• What the task requires:
Which lines in the items below contain the word "icon"? Case counts. Copy each such line in full.

• Input:
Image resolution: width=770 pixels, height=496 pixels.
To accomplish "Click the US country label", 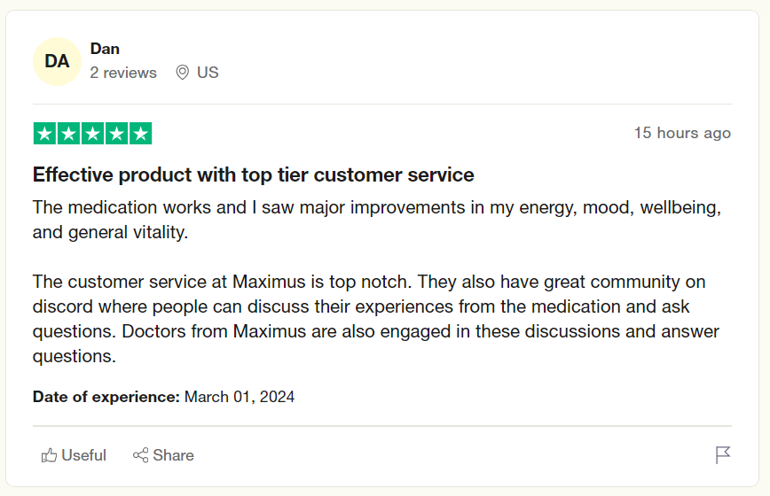I will tap(208, 73).
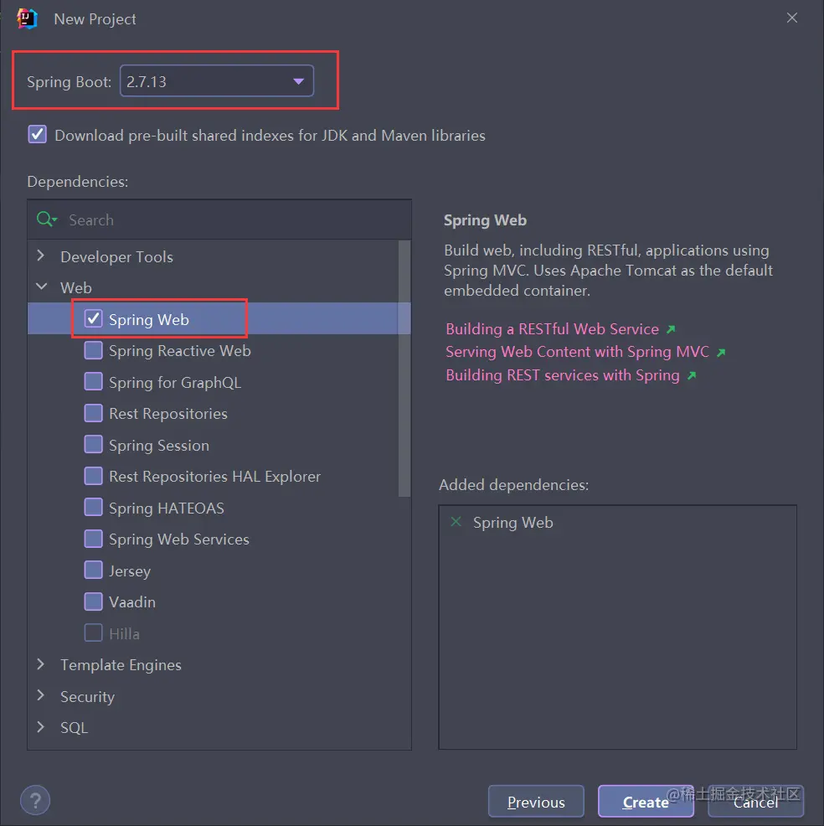Collapse the Web dependencies category
The width and height of the screenshot is (824, 826).
[x=41, y=287]
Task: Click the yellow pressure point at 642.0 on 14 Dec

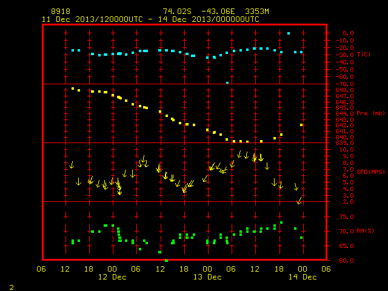Action: click(301, 125)
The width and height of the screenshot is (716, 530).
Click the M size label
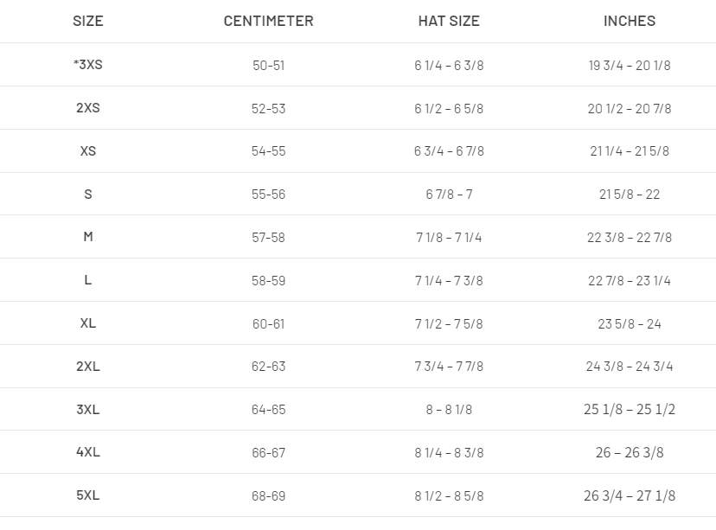88,237
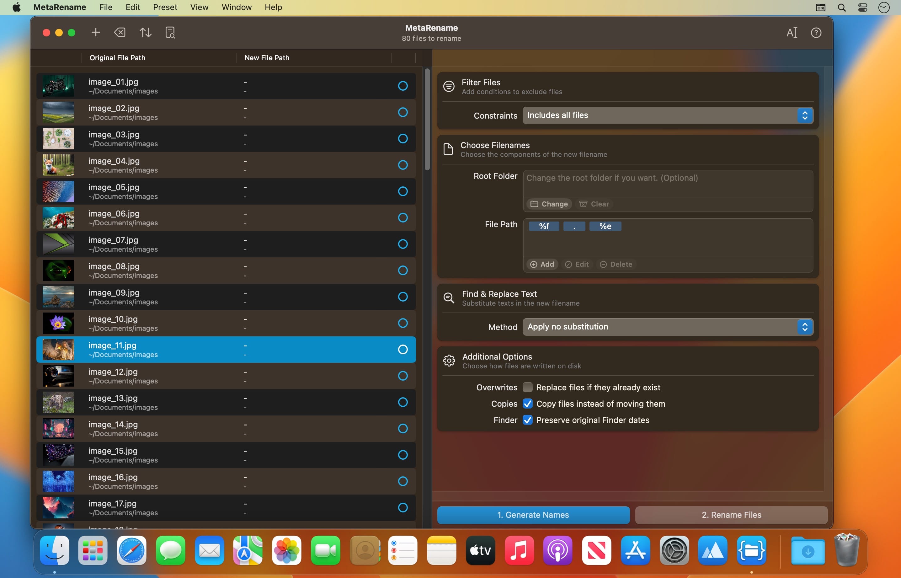
Task: Click the preview document icon in the toolbar
Action: tap(170, 33)
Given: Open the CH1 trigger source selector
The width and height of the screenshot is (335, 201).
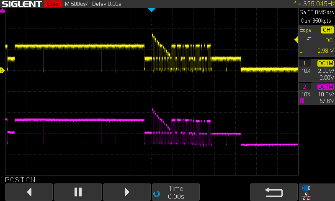Looking at the screenshot, I should point(327,30).
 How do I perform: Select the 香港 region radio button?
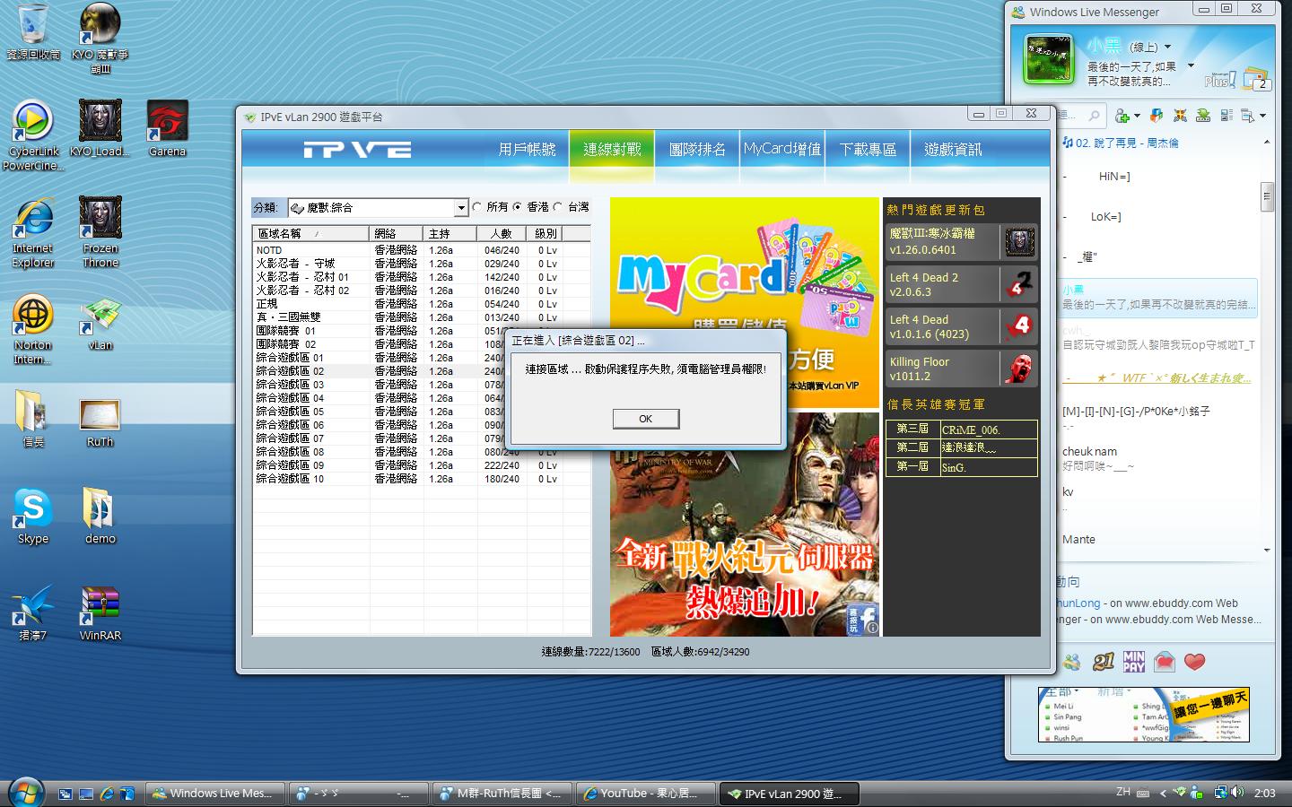518,207
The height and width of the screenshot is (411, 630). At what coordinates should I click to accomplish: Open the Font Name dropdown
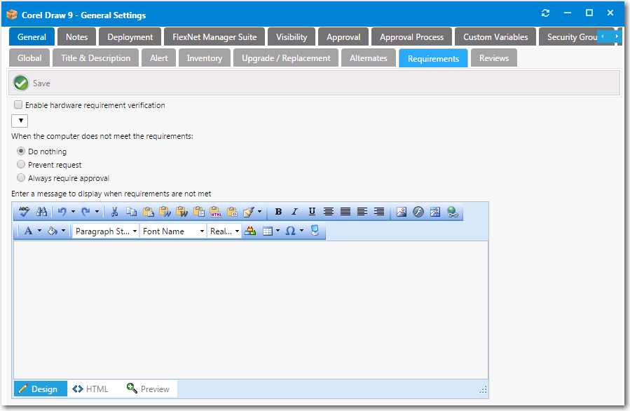click(172, 231)
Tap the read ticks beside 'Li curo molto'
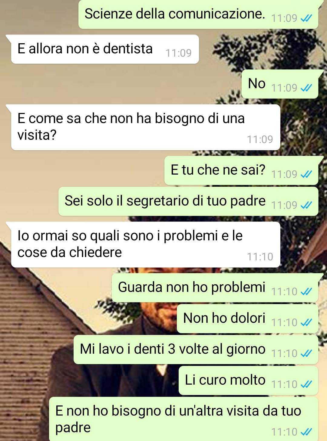Screen dimensions: 327x441 tap(306, 385)
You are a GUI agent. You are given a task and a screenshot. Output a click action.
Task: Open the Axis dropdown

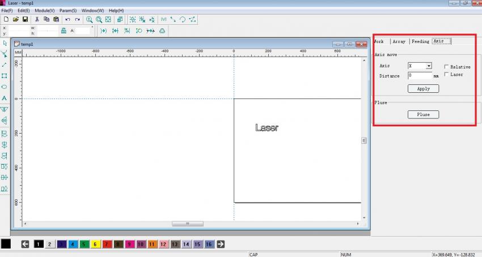coord(429,66)
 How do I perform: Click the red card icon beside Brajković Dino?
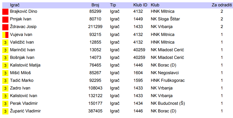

• Task response:
Task: Click the preview document icon in the toolbar
 How do I perform: Click the red card icon beside Brajković Dino?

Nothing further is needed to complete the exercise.